Tuesday, January 4, 2011

Stanford goes out on top, but the clock is already ticking on its future

Orange Bowl: Stanford 40, Virginia Tech 12. If you've seen Stanford this year, tonight's script – the early assertion of the running game, followed by the big plays off play-action, the quiet dominance of quarterback Andrew Luck, the endless supply of interchangeable tight ends and H-backs, the merciless lunge at the jugular in the second half – was familiar one. But that doesn't make it any less impressive in context: Virginia Tech came in a confident, consistent conference champion riding an 11-game win streak, and limped out with one of the worst beatings it's ever suffered under Frank Beamer, by almost any measure.

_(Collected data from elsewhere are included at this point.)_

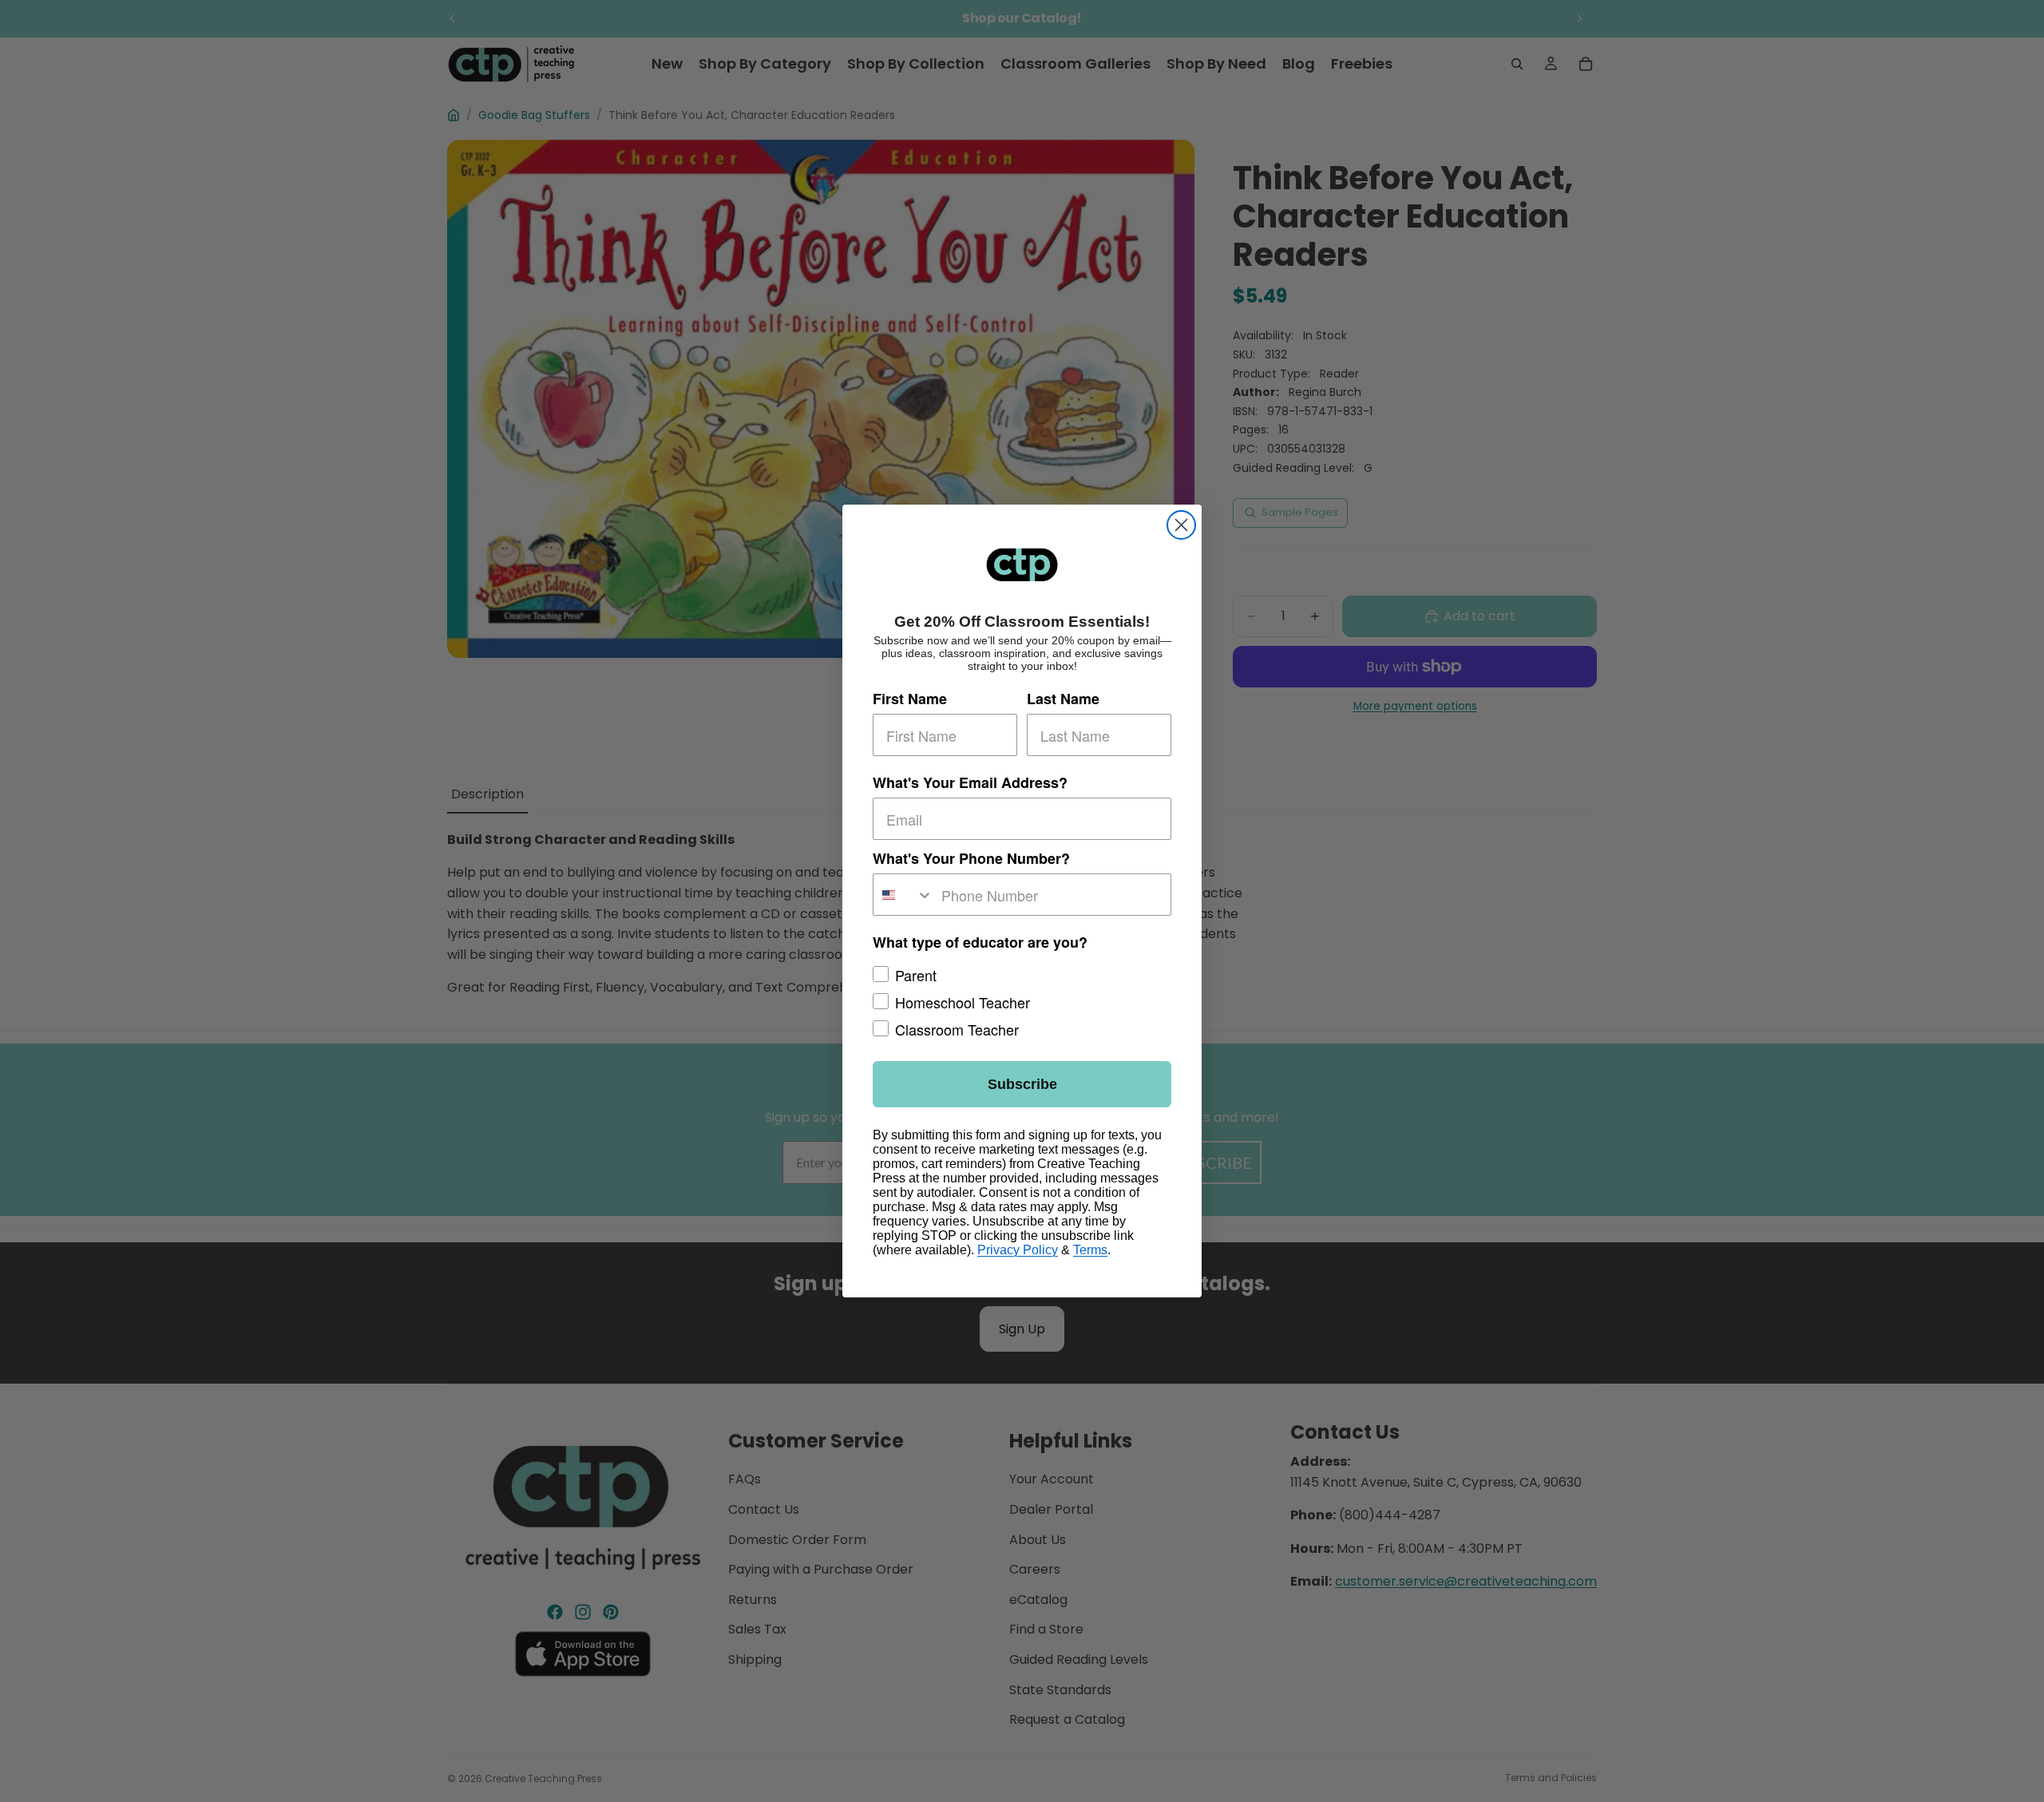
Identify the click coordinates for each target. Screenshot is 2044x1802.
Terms (1090, 1250)
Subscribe (1022, 1084)
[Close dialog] (1181, 525)
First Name (910, 698)
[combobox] (903, 894)
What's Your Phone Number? (971, 858)
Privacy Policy (1017, 1250)
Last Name (1063, 698)
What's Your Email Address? (970, 782)
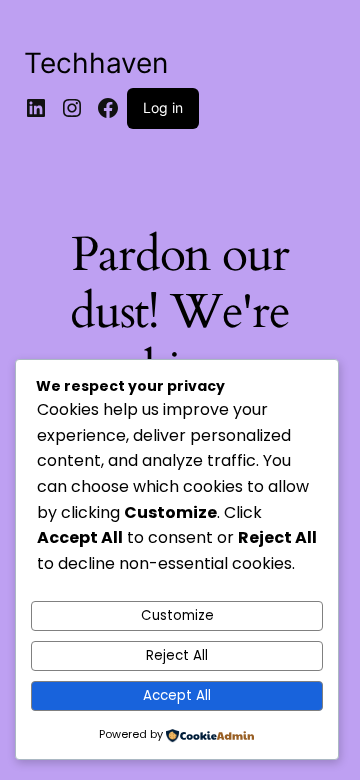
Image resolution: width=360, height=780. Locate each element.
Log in (163, 107)
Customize (177, 615)
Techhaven (96, 63)
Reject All (177, 655)
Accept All (177, 695)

Stanford's 512-yard outburst was the second-highest total by anyone against a Hokie defense since their move to the ACC in 2004, behind only eventual BCS champ LSU's 598-yard romp in Baton Rouge in 2007. That was also the last time Tech yielded 40 points in a game, or went down by more than ten. Luck's pass efficiency rating, 230.7, was the best number against the Hokies of any passer over the last decade. So was the Cardinal's absurd 9.8-yard-per-play average, a full five-and-a-half yards better than Virginia Tech's average (4.2) every single time the ball was snapped. Stanford broke free for nine plays covering at least 20 yards, five of them for more than forty.

The defense, seemingly outclassed by Tyrod Taylor's shiftiness in the first half, repeatedly swarmed him in the second, finishing with eight sacks. (Luck wasn't sacked, the second time in three years the Tech pass rush has been shut out.) The Hokies' 12 points on 288 total yards were both season lows by fairly wide margins, the sixth time this season the Cardinal D has held an opposing offense to its worst output of the year on the scoreboard. Any way you serve it, Virginia Tech looked more like the sixth-place team in the Pac-10 in the second half than a major conference champion.

And Stanford certainly looked more like a seasoned powerhouse than an interloper capitalizing on the exceedingly rare fortune of moving forward with one of the great coaches and great quarterbacks in school history at the sane time, backed up by an overachieving senior class. In this case, it's so rare it doesn't even seem possible for it to happen again. Watching Luck and coach Jim Harbaugh dodge questions about their immediate future in the aftermath, it was easy to sympathize with their insistence that their interrogators "respect the game": This game was the culminating win at the end of the culminating season in one of the most stunning turnarounds in sports over the last four years. At 12-1, this team, on this night in particular, was as good as Stanford has been or is likely to be again in generations. After four years, they get a night to appreciate that.

Of course, Harbaugh sounded like a guy doing everything in his power to avoid saying "It's been real, guys. Peace out." But assuming he's not signing any contracts in the next eight hours, it can wait until the morning, even if some of us are probably going to sleep better than some others.